**Task objective:**
After locating the line with "Elektrosoučástky pro baterie (88, 539)" in the data that follows, return it and every later line exactly, up to and including the line with "Screenshot is 2400x1540.".

**Data to process:**
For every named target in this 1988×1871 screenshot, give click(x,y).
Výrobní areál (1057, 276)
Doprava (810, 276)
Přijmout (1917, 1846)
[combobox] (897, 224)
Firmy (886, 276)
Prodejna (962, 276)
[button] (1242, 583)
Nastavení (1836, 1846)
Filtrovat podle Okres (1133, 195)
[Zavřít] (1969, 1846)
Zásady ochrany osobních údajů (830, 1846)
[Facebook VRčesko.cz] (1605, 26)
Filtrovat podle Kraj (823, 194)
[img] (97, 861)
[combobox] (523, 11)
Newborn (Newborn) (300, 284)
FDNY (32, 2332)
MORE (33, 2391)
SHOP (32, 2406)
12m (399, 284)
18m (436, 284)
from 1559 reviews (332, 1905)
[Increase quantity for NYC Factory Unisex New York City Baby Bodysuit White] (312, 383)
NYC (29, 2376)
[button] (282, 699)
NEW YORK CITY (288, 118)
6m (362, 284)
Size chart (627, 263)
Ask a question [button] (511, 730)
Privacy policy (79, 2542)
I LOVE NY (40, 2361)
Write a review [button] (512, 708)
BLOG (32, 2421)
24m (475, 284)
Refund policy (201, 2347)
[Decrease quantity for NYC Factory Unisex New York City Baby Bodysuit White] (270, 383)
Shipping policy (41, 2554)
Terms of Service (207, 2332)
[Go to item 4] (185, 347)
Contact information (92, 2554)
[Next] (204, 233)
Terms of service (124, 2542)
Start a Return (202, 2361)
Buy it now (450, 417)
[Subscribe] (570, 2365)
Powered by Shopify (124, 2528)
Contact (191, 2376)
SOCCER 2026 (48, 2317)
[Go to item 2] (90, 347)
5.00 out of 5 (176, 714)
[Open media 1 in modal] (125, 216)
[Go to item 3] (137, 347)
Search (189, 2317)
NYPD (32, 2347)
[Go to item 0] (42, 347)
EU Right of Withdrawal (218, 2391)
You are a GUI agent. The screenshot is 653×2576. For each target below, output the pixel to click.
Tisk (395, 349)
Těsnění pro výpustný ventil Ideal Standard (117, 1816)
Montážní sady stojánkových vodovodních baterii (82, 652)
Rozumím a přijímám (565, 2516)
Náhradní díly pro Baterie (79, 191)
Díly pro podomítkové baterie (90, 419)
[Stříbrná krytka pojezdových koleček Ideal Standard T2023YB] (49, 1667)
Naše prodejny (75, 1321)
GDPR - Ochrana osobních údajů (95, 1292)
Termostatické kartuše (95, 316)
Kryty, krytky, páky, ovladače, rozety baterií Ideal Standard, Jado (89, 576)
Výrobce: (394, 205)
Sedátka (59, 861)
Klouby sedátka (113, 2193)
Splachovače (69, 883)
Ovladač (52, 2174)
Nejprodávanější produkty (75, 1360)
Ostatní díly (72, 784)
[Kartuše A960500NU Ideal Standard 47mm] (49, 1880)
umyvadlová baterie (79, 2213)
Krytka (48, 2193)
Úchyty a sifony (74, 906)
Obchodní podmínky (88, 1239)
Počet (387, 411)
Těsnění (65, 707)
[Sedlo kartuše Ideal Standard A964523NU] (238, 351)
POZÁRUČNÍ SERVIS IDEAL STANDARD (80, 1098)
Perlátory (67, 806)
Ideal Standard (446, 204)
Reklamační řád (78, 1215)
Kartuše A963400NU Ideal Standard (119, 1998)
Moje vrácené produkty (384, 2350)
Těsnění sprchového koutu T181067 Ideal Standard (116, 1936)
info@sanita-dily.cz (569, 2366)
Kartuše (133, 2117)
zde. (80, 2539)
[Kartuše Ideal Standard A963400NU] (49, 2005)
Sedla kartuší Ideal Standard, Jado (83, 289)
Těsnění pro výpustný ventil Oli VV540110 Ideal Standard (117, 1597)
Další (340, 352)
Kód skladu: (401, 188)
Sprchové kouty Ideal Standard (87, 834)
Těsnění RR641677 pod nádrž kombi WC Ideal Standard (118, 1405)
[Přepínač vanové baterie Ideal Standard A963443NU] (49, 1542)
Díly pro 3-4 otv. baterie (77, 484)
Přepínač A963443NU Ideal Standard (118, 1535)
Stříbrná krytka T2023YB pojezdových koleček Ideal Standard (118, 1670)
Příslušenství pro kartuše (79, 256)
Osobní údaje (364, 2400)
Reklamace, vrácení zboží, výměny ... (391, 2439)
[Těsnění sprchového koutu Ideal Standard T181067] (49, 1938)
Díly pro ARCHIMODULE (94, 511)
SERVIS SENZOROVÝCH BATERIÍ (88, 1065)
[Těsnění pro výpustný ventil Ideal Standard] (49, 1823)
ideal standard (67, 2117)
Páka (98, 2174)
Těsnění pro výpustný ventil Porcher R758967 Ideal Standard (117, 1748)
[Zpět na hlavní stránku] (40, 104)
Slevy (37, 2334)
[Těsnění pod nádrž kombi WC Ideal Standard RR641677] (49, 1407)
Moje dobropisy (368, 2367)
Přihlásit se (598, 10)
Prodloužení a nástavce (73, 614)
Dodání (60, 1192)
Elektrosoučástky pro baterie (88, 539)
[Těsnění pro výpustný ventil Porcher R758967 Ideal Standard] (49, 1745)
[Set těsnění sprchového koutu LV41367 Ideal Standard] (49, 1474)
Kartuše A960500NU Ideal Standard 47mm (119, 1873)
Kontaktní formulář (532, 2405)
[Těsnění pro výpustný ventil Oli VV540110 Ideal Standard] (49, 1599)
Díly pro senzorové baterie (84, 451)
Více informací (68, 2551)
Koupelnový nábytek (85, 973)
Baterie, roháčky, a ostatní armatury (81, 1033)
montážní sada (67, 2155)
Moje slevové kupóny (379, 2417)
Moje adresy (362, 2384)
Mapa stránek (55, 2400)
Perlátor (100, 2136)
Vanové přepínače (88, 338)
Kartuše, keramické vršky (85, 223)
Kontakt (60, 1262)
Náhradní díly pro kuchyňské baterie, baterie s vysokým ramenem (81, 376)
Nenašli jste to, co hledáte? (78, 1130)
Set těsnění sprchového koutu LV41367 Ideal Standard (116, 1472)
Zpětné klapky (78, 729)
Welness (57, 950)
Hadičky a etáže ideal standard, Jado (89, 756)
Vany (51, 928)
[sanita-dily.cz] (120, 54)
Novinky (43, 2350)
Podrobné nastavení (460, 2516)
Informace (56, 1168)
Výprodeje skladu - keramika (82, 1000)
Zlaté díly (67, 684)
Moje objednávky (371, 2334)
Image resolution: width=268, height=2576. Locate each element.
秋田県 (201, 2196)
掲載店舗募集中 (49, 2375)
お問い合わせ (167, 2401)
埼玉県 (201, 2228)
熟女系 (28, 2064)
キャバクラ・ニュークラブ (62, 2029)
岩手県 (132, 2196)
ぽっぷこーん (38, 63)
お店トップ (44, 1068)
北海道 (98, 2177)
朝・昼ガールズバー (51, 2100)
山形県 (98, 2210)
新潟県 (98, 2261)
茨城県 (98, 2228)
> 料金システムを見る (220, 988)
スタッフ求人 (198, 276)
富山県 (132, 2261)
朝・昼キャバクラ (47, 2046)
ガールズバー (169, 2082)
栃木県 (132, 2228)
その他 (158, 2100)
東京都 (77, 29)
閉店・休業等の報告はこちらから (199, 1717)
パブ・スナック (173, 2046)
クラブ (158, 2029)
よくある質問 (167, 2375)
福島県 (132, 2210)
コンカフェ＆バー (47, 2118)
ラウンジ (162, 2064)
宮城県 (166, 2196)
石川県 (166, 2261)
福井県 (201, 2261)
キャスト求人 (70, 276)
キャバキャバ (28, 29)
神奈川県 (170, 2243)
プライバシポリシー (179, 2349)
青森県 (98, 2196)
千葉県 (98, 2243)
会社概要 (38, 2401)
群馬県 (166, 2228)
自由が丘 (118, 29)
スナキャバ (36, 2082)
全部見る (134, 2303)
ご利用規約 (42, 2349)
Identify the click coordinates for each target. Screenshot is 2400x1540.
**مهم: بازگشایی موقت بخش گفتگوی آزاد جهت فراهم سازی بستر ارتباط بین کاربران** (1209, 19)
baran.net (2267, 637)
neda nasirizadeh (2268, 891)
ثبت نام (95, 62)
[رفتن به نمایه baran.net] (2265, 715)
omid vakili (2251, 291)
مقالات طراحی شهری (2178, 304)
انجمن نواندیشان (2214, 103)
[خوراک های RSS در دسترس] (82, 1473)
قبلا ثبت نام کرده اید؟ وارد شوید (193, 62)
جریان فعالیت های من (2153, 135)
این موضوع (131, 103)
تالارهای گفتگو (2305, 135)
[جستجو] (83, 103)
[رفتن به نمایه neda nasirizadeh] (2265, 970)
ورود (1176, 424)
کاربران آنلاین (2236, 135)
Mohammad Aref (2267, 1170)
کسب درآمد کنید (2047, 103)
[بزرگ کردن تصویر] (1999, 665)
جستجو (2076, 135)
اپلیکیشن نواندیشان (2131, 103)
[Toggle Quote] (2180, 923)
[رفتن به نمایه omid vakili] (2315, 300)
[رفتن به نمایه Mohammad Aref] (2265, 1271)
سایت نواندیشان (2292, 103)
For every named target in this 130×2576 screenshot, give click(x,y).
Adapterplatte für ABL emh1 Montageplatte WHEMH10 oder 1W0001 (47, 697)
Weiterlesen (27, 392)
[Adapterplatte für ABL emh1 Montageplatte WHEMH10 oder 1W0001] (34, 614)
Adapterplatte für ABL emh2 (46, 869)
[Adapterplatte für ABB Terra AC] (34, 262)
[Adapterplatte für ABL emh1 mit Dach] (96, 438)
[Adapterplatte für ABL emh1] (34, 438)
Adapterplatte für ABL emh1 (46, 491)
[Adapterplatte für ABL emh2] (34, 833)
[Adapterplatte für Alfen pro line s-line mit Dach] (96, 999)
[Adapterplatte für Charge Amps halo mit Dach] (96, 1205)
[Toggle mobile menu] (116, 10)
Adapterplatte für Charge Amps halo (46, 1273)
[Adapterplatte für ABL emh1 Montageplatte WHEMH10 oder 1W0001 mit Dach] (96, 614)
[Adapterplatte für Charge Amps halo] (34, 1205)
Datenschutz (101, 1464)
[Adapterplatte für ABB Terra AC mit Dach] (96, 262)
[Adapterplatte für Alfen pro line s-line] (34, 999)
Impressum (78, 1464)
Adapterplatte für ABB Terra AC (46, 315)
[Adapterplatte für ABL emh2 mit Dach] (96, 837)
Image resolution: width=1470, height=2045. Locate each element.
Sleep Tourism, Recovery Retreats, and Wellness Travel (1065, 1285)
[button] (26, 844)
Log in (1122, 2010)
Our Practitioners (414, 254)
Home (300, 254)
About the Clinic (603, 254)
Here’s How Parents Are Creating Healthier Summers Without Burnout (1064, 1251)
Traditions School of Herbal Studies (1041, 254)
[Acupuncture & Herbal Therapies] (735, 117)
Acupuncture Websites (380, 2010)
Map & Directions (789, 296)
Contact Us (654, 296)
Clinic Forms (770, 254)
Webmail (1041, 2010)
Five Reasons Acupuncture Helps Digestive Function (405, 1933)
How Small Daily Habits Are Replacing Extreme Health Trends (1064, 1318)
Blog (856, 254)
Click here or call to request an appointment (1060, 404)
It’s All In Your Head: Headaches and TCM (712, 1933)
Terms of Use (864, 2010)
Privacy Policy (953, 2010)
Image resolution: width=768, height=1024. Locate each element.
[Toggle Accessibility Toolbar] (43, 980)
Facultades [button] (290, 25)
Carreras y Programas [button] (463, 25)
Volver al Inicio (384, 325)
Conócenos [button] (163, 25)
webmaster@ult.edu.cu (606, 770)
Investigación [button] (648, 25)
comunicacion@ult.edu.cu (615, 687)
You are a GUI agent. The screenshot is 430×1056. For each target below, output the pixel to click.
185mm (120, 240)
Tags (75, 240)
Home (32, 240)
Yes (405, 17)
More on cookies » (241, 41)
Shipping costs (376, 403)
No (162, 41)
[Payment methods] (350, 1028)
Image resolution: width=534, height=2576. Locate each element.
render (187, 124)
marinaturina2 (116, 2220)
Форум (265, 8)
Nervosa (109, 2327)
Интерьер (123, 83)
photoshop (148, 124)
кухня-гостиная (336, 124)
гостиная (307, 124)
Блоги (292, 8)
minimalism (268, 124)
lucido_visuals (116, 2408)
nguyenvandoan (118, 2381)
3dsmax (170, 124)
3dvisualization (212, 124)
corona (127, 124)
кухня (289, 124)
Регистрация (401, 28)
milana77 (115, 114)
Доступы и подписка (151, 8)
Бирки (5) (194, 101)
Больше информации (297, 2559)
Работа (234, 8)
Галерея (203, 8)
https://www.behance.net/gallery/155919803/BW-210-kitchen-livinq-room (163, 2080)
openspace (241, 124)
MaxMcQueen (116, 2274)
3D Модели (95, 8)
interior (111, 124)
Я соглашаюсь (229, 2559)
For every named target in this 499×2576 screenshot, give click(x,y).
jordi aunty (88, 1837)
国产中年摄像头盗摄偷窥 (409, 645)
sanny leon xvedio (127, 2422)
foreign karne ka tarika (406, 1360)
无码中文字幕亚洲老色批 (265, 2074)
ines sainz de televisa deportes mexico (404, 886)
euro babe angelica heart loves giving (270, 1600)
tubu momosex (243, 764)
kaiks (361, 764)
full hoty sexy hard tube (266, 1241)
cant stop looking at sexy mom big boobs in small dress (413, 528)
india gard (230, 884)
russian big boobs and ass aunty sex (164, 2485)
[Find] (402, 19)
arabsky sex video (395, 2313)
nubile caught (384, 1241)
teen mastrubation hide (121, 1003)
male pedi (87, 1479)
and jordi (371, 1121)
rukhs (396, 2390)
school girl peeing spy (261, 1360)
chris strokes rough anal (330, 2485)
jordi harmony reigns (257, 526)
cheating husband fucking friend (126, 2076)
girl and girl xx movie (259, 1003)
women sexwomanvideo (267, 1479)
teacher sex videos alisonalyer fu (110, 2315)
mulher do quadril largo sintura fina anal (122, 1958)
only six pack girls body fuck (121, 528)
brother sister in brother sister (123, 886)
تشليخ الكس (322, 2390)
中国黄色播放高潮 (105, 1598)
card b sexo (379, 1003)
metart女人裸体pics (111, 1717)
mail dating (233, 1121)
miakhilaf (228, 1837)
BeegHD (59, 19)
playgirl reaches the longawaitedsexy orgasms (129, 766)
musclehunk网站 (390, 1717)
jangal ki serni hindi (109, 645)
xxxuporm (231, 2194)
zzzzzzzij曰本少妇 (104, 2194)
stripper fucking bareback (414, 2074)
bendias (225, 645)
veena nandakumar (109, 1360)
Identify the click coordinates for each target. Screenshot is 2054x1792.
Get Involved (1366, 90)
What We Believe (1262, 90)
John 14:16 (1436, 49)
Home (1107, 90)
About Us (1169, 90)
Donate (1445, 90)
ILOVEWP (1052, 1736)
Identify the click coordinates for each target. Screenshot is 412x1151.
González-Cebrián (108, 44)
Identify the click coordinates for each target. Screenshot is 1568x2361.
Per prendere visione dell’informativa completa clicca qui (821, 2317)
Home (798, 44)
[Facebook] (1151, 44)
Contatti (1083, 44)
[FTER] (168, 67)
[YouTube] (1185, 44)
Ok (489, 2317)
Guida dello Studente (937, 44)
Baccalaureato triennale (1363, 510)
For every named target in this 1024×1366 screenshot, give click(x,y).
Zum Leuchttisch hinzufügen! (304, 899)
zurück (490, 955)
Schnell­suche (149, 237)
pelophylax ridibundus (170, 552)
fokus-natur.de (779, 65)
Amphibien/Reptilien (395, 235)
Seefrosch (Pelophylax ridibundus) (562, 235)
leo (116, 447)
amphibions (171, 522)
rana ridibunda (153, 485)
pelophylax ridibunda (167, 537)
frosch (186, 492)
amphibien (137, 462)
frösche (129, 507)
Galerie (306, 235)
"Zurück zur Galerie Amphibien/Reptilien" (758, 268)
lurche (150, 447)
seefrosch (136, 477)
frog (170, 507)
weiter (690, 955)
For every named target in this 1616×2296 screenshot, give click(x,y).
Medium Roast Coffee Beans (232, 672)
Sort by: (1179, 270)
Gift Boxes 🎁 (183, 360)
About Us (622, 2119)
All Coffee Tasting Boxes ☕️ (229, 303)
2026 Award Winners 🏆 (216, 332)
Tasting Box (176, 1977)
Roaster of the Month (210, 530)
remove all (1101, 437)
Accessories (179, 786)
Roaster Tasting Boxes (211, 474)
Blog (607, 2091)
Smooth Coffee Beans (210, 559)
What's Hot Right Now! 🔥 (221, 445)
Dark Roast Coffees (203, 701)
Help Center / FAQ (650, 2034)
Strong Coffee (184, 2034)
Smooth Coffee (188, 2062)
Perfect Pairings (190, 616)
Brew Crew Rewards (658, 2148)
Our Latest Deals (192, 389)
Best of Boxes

**Response to this task:**
Elektrosoučástky pro baterie (88, 539)
[Těsnění pro výpustný ventil Porcher R758967 Ideal Standard] (49, 1745)
[Set těsnění sprchového koutu LV41367 Ideal Standard] (49, 1474)
Kartuše A960500NU Ideal Standard 47mm (119, 1873)
Kontaktní formulář (532, 2405)
[Těsnění pro výpustný ventil Oli VV540110 Ideal Standard] (49, 1599)
Díly pro senzorové baterie (84, 451)
Více informací (68, 2551)
Koupelnový nábytek (85, 973)
Baterie, roháčky, a ostatní armatury (81, 1033)
montážní sada (67, 2155)
Moje slevové kupóny (379, 2417)
Moje adresy (362, 2384)
Mapa stránek (55, 2400)
Perlátor (100, 2136)
Vanové přepínače (88, 338)
Kartuše, keramické vršky (85, 223)
Kontakt (60, 1262)
Náhradní díly pro kuchyňské baterie, baterie s vysokým ramenem (81, 376)
Nenašli jste to, co hledáte? (78, 1130)
Set těsnění sprchového koutu LV41367 Ideal Standard (116, 1472)
Zpětné klapky (78, 729)
Welness (57, 950)
Hadičky a etáže ideal standard, Jado (89, 756)
Vany (51, 928)
[sanita-dily.cz] (120, 54)
Novinky (43, 2350)
Podrobné nastavení (460, 2516)
Informace (56, 1168)
Výprodeje skladu - keramika (82, 1000)
Zlaté díly (67, 684)
Moje objednávky (371, 2334)
Image resolution: width=268, height=2576. Locate each element.
秋田県 (201, 2196)
掲載店舗募集中 (49, 2375)
お問い合わせ (167, 2401)
埼玉県 (201, 2228)
熟女系 (28, 2064)
キャバクラ・ニュークラブ (62, 2029)
岩手県 (132, 2196)
ぽっぷこーん (38, 63)
お店トップ (44, 1068)
北海道 (98, 2177)
朝・昼ガールズバー (51, 2100)
山形県 (98, 2210)
新潟県 (98, 2261)
茨城県 (98, 2228)
> 料金システムを見る (220, 988)
スタッフ求人 (198, 276)
富山県 (132, 2261)
朝・昼キャバクラ (47, 2046)
ガールズバー (169, 2082)
栃木県 (132, 2228)
その他 (158, 2100)
東京都 (77, 29)
閉店・休業等の報告はこちらから (199, 1717)
パブ・スナック (173, 2046)
クラブ (158, 2029)
よくある質問 (167, 2375)
福島県 (132, 2210)
コンカフェ＆バー (47, 2118)
ラウンジ (162, 2064)
宮城県 (166, 2196)
石川県 (166, 2261)
福井県 (201, 2261)
キャスト求人 (70, 276)
キャバキャバ (28, 29)
神奈川県 (170, 2243)
プライバシポリシー (179, 2349)
青森県 (98, 2196)
千葉県 (98, 2243)
会社概要 (38, 2401)
群馬県 (166, 2228)
自由が丘 (118, 29)
スナキャバ (36, 2082)
全部見る (134, 2303)
ご利用規約 (42, 2349)
Identify the click coordinates for each target. Screenshot is 2400x1540.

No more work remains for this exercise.